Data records
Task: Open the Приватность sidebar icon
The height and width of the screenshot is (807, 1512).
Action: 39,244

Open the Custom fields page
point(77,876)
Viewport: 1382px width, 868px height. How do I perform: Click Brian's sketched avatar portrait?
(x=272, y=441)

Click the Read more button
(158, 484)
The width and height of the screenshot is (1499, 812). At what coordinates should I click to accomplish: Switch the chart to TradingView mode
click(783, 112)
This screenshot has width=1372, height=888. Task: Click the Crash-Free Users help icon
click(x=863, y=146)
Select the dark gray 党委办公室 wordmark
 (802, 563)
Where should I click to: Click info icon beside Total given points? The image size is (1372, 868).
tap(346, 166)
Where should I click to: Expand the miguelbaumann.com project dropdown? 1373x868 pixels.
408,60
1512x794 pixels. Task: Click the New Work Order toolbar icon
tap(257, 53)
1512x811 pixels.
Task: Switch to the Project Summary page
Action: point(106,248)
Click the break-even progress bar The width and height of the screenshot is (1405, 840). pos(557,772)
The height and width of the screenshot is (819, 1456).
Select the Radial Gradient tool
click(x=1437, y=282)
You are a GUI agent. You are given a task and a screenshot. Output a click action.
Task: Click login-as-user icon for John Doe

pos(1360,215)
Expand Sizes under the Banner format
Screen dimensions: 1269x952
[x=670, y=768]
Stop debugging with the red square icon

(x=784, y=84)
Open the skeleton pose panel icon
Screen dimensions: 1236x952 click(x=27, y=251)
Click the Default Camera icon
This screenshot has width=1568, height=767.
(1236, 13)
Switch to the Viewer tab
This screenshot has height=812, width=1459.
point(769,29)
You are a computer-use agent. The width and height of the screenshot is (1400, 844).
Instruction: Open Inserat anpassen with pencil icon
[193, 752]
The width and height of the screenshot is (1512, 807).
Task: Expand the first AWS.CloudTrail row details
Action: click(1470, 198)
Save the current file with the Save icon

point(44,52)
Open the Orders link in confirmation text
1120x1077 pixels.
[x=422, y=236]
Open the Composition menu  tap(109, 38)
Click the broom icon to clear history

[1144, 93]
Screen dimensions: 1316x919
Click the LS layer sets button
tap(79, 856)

• _Problem_: Count lines above containing "agent" and report only the total.

• _Solution to the exercise_: 2